Exercise objective: Search the listing for the word "după" and return each line that contains it.

START Listed entries

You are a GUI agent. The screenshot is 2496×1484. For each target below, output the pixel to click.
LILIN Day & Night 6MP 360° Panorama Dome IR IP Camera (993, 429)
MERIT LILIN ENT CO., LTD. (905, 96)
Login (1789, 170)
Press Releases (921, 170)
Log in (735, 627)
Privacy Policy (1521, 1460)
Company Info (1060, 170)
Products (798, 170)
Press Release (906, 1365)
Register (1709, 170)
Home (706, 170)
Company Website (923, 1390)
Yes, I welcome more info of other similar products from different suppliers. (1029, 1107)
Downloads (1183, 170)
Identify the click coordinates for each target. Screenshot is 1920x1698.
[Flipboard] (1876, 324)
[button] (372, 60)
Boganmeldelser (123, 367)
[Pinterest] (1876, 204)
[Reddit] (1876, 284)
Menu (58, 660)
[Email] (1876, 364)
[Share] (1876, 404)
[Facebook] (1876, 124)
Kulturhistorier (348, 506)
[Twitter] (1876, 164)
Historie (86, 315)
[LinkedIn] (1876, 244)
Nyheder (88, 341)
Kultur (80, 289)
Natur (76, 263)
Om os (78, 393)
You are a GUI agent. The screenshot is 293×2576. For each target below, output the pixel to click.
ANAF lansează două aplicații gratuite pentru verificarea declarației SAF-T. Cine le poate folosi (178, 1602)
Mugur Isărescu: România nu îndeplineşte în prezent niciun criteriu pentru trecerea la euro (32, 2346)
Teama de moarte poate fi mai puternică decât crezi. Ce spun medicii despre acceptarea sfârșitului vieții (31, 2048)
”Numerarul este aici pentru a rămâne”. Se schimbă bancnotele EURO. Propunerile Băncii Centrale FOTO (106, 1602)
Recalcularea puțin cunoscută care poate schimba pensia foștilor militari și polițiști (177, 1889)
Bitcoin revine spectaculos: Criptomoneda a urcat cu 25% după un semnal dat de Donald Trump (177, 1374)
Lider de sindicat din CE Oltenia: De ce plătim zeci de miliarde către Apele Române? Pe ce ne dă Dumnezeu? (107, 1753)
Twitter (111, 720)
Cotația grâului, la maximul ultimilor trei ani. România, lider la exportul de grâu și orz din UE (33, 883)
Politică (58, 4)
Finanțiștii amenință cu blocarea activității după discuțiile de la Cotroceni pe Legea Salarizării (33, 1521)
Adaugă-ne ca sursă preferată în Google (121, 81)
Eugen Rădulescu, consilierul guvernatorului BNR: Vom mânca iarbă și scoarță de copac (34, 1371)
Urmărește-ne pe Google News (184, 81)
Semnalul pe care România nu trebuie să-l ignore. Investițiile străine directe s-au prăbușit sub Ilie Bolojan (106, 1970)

END Listed entries

Output for this task:
Bitcoin revine spectaculos: Criptomoneda a urcat cu 25% după un semnal dat de Donald Trump (177, 1374)
Finanțiștii amenință cu blocarea activității după discuțiile de la Cotroceni pe Legea Salarizării (33, 1521)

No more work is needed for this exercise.